In LA, they will perform in a Spring Festival celebration organized by overseas Chinese.

"This trip is free. It aims to promote the Chinese culture while expand the students' vision," Su said.

"But we are also incorporating other elements like visiting the Juilliard School of Music and prestigious universities like Harvard and Yale."

In addition to such sponsored activities for artists, the school is scheduling trips for other students who have the desire to learn and see more.

One is an amateur journalist program open to all the secondary and high school students. During the trip, they will visit the UN, interview Chinese embassies and talk with the staff at the US television network NBC.

"The cost is about 30,000 yuan for each student," Su said. "It's cheap compared with programs organized by commercial companies."

For students whose schools do not provide similar opportunities, parents are turning to agencies.

"Every winter and summer vacation we schedule trips to the US," Li Ling from the China Future Leadership (CFL) agency told METRO.

"The program is very popular," Li said. "We are going to depart on Jan 27 and our group is already full with 75 people."

The agency offers three plans - one enables students to visit a schools such as Harvard, Yale and MIT over a week's period and costs 19,000 yuan, while others take them to more cities and more institutes in west coast and charge between 26,000 and 29,000 yuan.

"Most parents choose the most expensive," Li said, "After all, the chance is not easy to get, so they are quite generous."

The program doesn't have a high standard on student qualifications except for conversational English.

Liu Ting, a staff from New Oriental Vision Overseas Consulting, said the popular destinations are the US, Britain and Australia, which are also the top-three choices for students who want to study abroad.

During their study trips, they have a chance to talk face to face with professors from world-renowned schools.

Most of students are middle school students and some are freshmen and sophomores from colleges.

"Thirty percent of our clients registered for this trip as early as August," Liu said.

"We now have more than 1,000 students, a 100 percent increase from last year."

Behind the popularity of the programs are parents who pin high hopes on their children.

"I will send my son to study abroad after he graduates from high school," said a mother surnamed Dai, whose son is a senior year student in high school. "I want him to feel the country first before he begins his college life.

"This year I'm sending him to winter camp in the US and later to the UK, so we can decide which country he will study in."

While safety is an issue that concerns many parents, Li from CFL notes insurance for all students is included and the travel company uses partner hotels in the US.

There is also a pre-departure training course with safety tips "so parents and students don't need to worry about it", Li said.
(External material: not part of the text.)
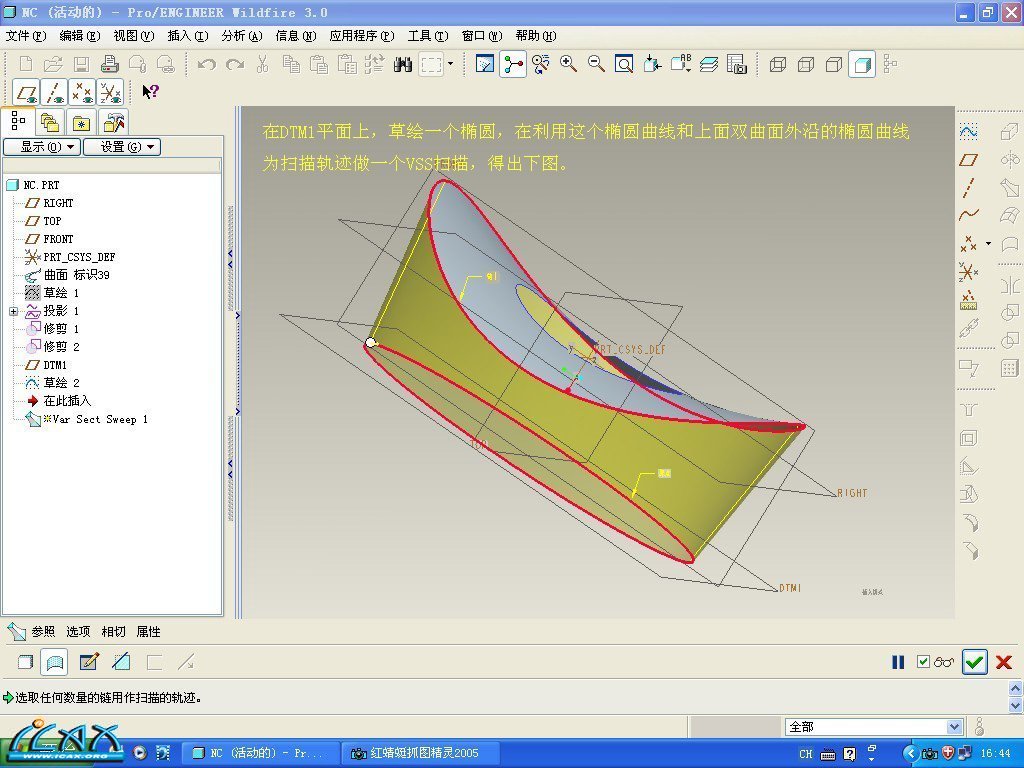
Task: Open the 选项 panel in dashboard
Action: [x=78, y=632]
Zhao Liqiong, a sophomore from the Hebei Institute of Communication who went on a study tour to Singapore a week ago, told METRO the trip was "very rewarding".

"I could find any book I wanted in the library of Nanyang Technological University in Singapore," she said, adding the atmosphere on campus was uplifting.

"They begin working at 10 am, but many students rise at 7 am to read or do exercises."

"If possible, I will apply to study photography or art design in Singapore," Zhao said.